According to the organization Leave No Trace (LNT), “9 out of 10 people in the outdoors are uninformed about their impacts.” From how and where to step, to respecting wildlife around you, their website has lots of tips for reducing damage to trails and the environment you enjoy.
These guidelines also apply to our four-legged hiking buddies. Keeping your dog on a leash and cleaning up their waste are just two ways to help all users have a pleasant experience on the trails (and to help protect our water quality).
“Have you ever wondered why it is alright for bears and other wildlife to poo in the woods but not acceptable for our dogs? A bears diet consists mainly of natural plants and berries, while our pet’s waste is considered unnatural. Dog food is derived from processed foods which we wouldn’t typically find in nature. According to the CDC, or Center for Disease Control one days worth of dog waste can contain several billion fecal bacteria along with Giardia, hookworm, and tapeworms. If our pet waste reaches waterways, it can be harmful to other animals, wildlife, and even humans.”
“The simple act of picking up our pet waste can make a positive impact in the appearance and health of our water quality and natural environment.”
Of course, bagging your dog’s waste can also cause a problem if it’s not disposed of properly. LGLC staff and volunteers commonly find used bags tossed into the woods, or just on the side of the trail, left by hikers who didn’t want to carry it around. Not only is this an eye-sore, the plastic presents a serious environmental concern as well. This post by Long Haul Trekkers lists several options for carrying and disposing of dog waste.

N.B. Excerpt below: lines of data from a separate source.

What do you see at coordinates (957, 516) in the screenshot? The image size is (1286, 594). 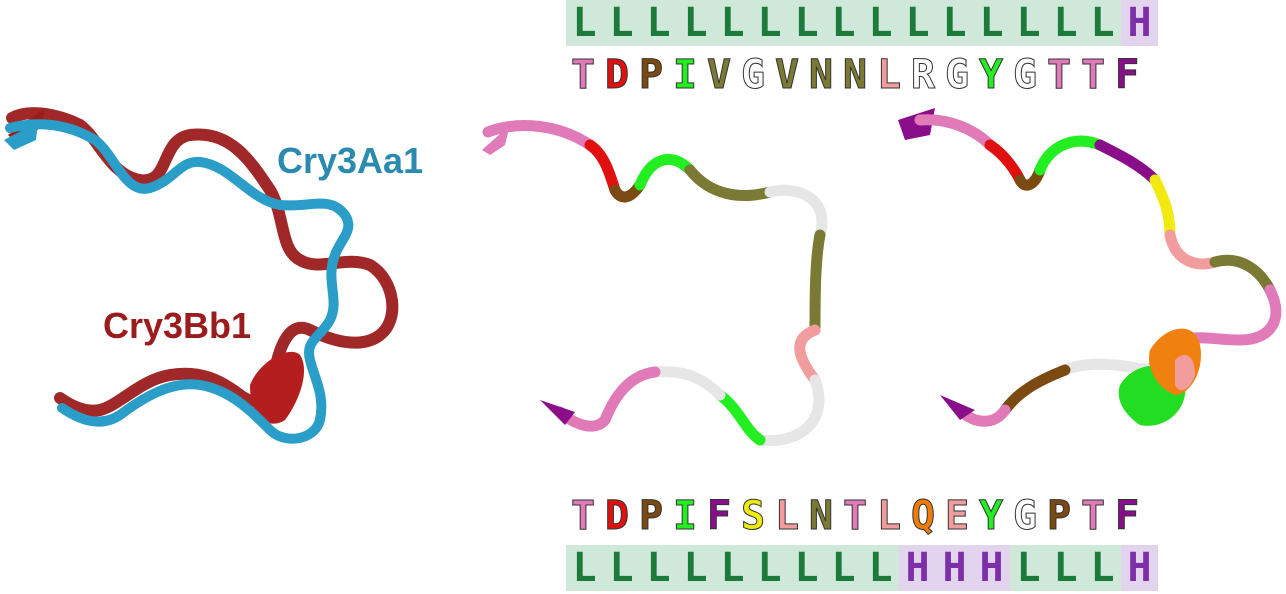 I see `residue-cell: E` at bounding box center [957, 516].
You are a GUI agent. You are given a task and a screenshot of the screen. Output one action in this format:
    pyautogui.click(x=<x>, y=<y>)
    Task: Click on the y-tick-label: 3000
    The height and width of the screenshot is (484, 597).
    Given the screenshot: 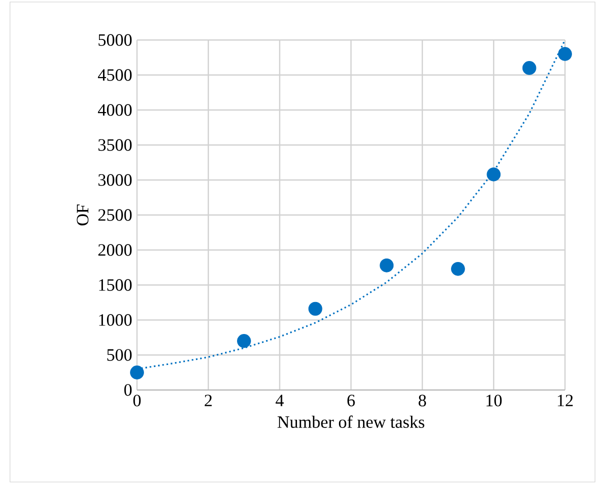 What is the action you would take?
    pyautogui.click(x=115, y=180)
    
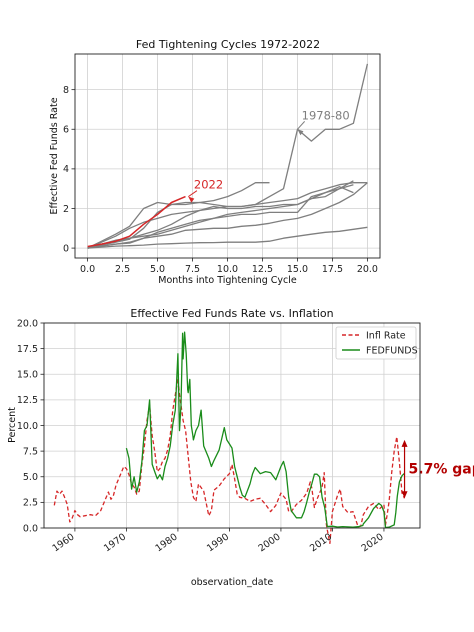 The image size is (474, 632). What do you see at coordinates (12, 425) in the screenshot?
I see `chart-bottom-ylabel: Percent` at bounding box center [12, 425].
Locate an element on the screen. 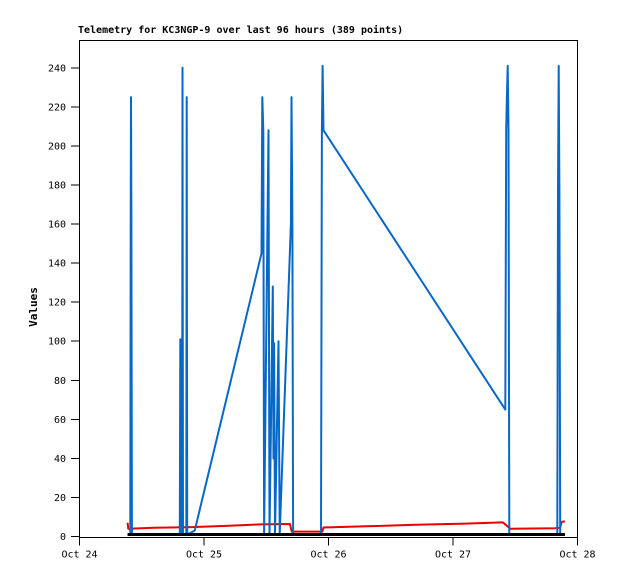  y-axis-tick-label: 100 is located at coordinates (57, 342).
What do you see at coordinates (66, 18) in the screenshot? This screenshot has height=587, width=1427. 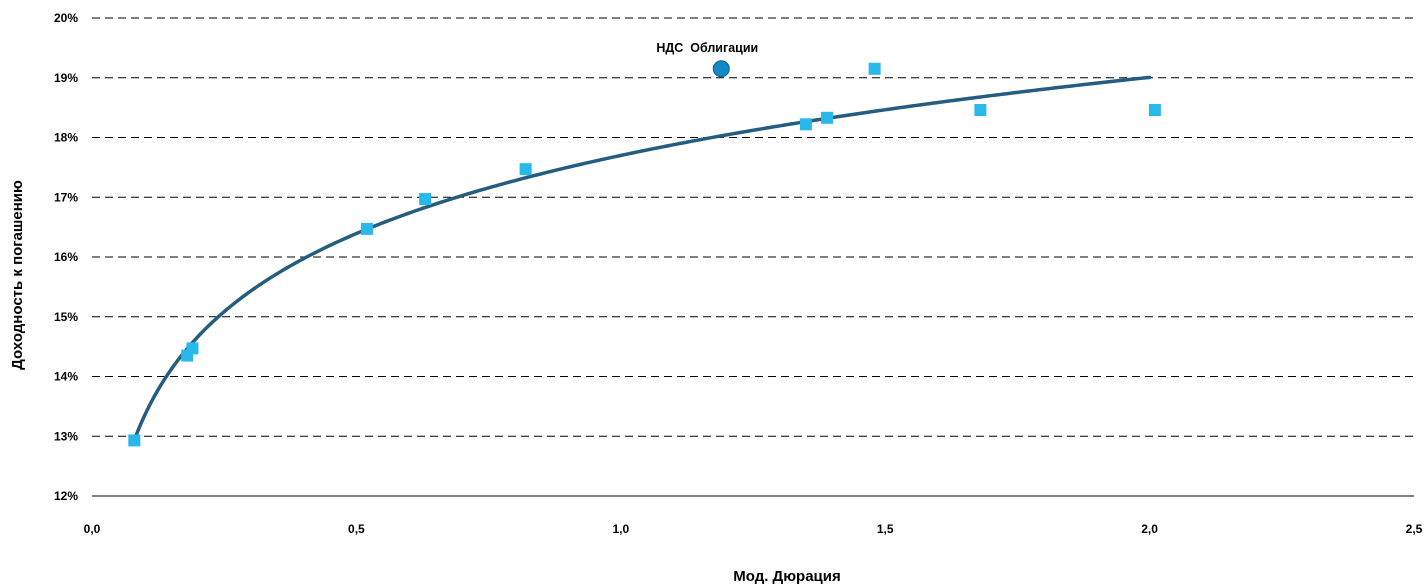 I see `y-tick-label: 20%` at bounding box center [66, 18].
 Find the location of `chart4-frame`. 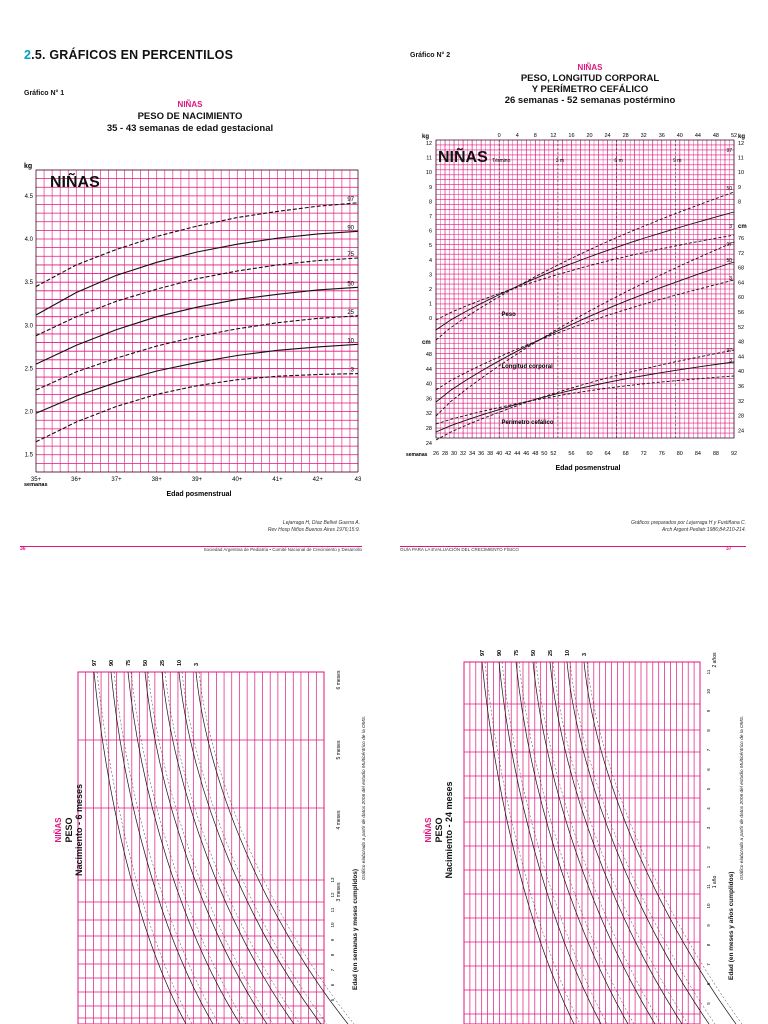

chart4-frame is located at coordinates (582, 842).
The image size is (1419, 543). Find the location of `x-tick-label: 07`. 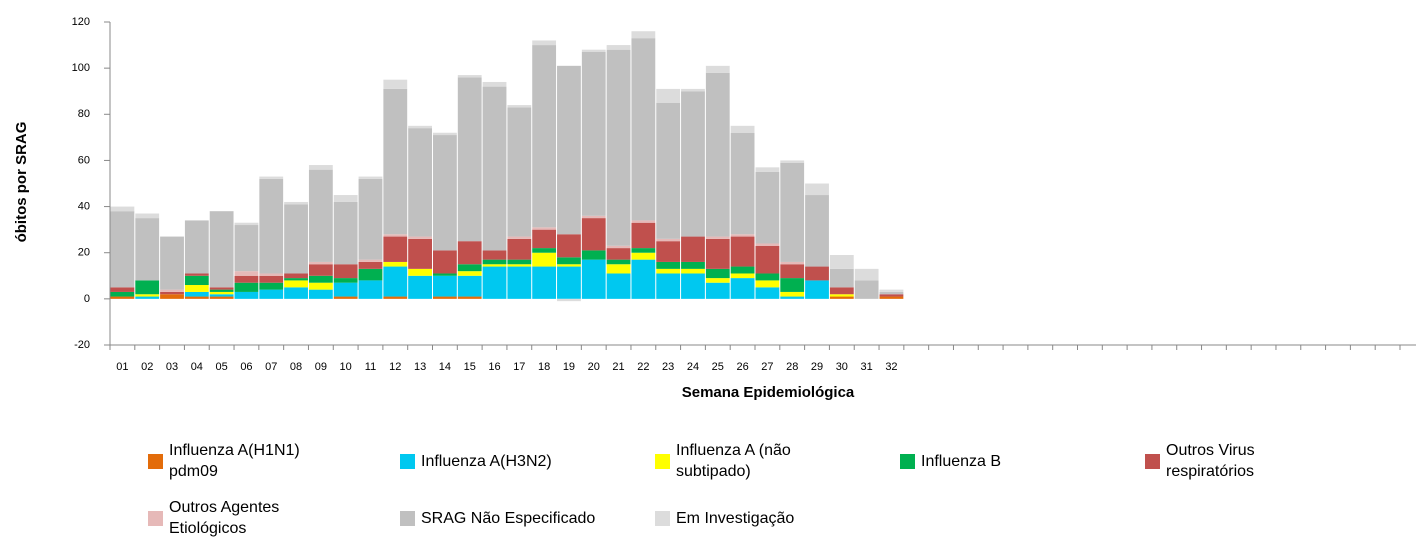

x-tick-label: 07 is located at coordinates (271, 367).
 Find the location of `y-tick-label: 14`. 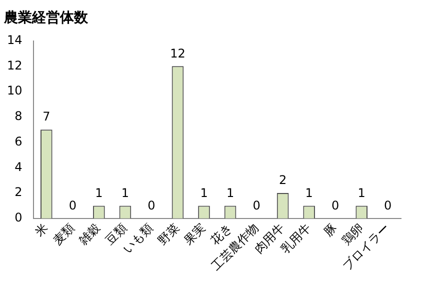

y-tick-label: 14 is located at coordinates (14, 40).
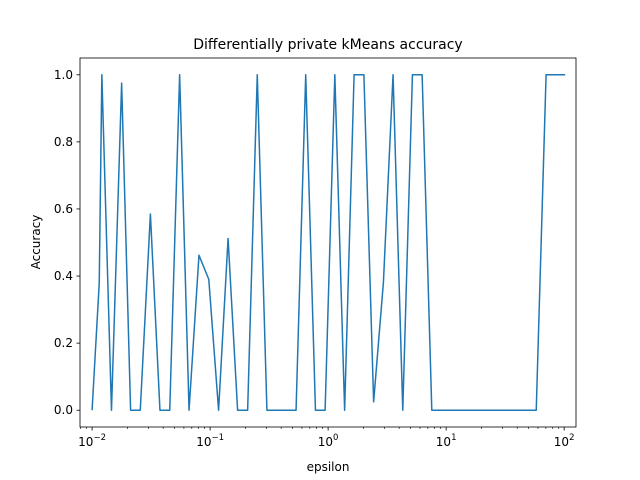 The width and height of the screenshot is (640, 480). I want to click on x-tick-label-exponent: 1, so click(454, 438).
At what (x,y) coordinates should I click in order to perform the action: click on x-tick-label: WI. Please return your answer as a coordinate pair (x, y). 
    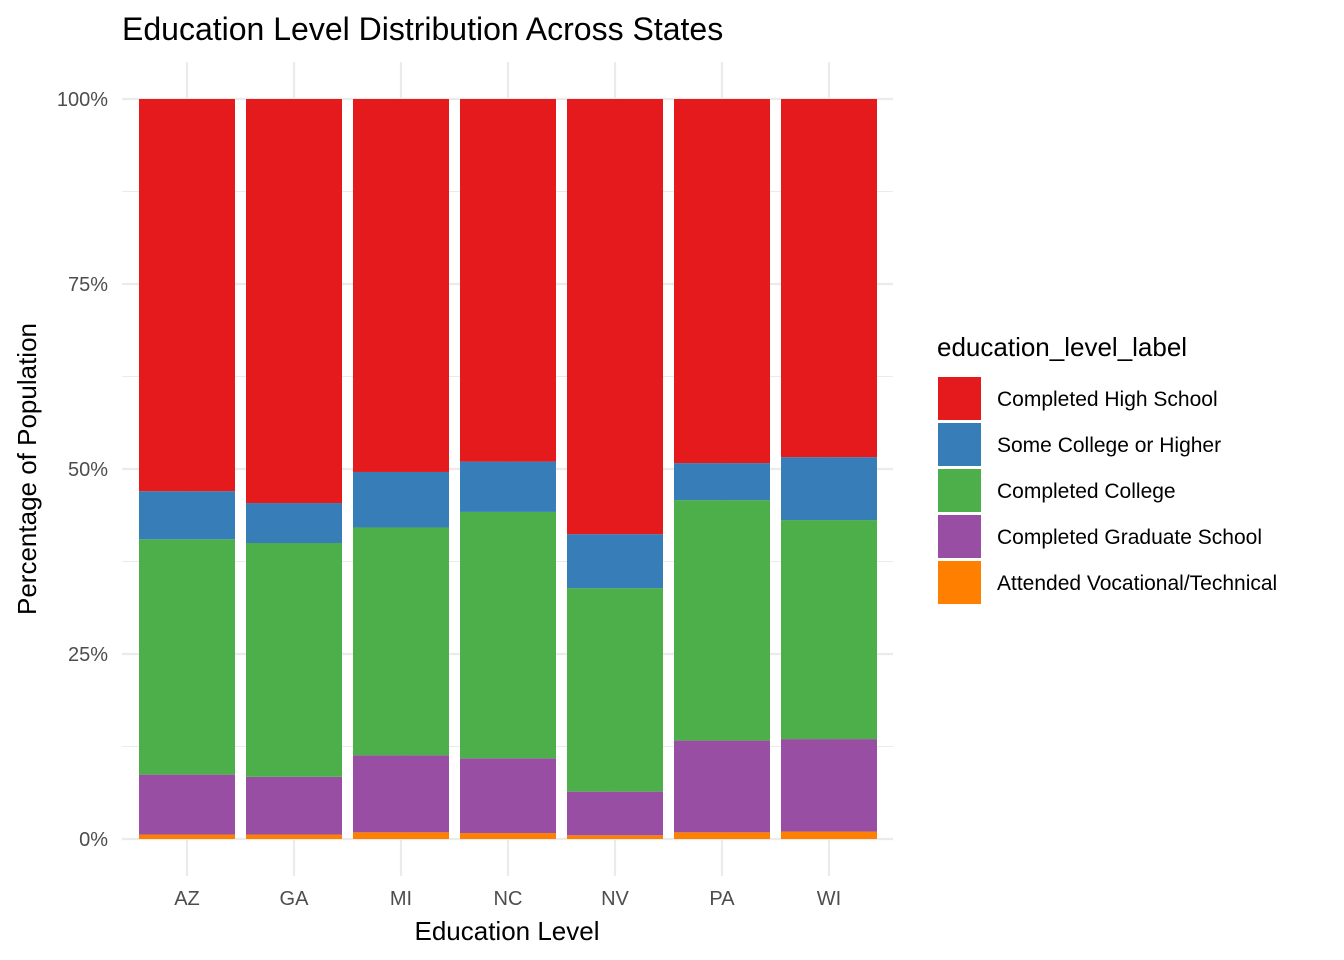
    Looking at the image, I should click on (829, 899).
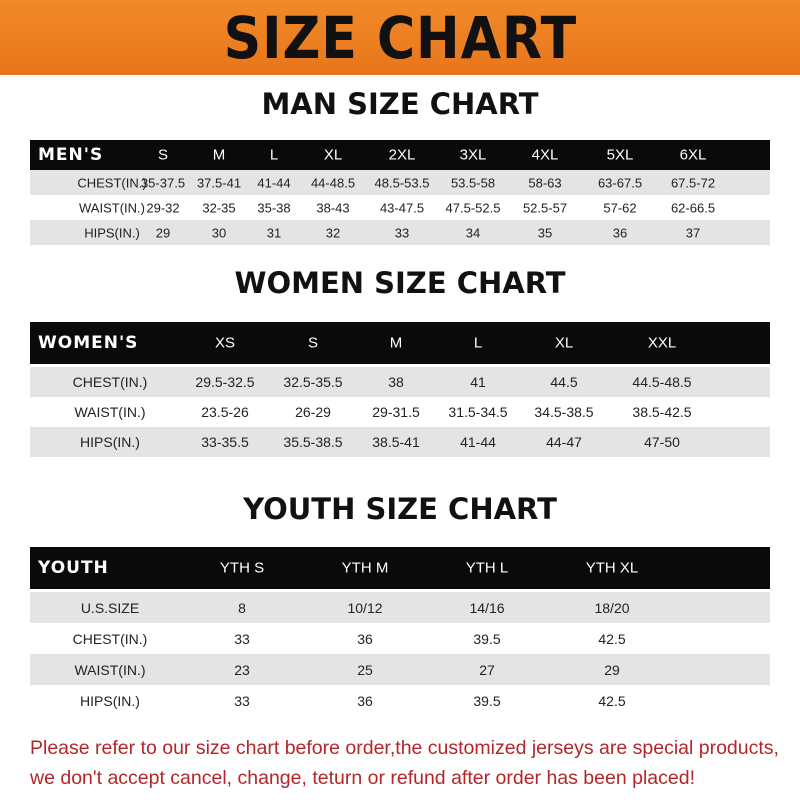 The height and width of the screenshot is (800, 800). I want to click on table-row: WAIST(IN.) 23 25 27 29, so click(400, 670).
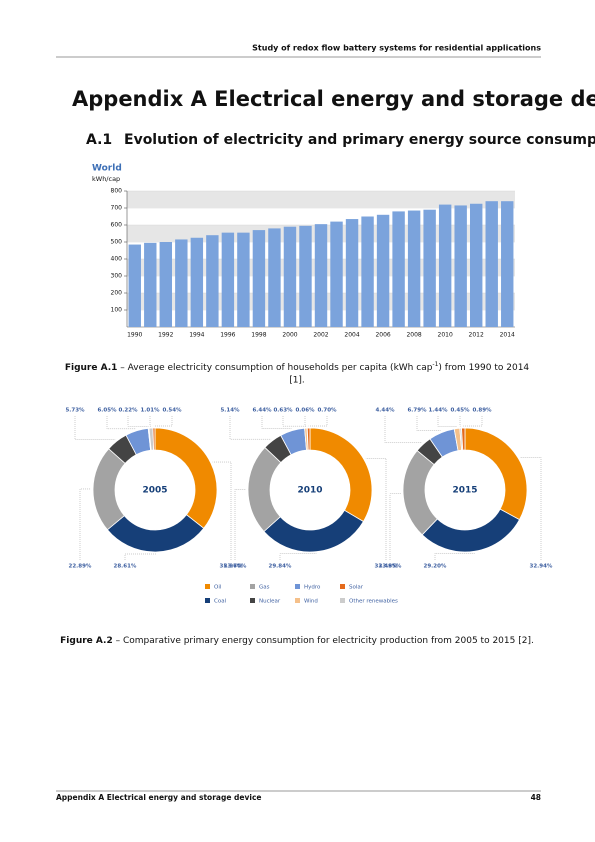 This screenshot has width=595, height=842. Describe the element at coordinates (150, 411) in the screenshot. I see `data-label: 1.01%` at that location.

If you don’t want to carry around a bag of dog waste, you could also bury it just as you would human waste (6-8-inches deep and away from any water sources and trails).
In the end, we all want to enjoy hiking in a clean and safe environment, without worrying about loose dogs running at us, stepping in dog waste, or seeing plastic baggies left in leaves or hanging from branches. And dog owners want to be able to share the hiking experience with their dogs. By having a simple respect for others and the environment, we can work together to keep our trails safe and water clean.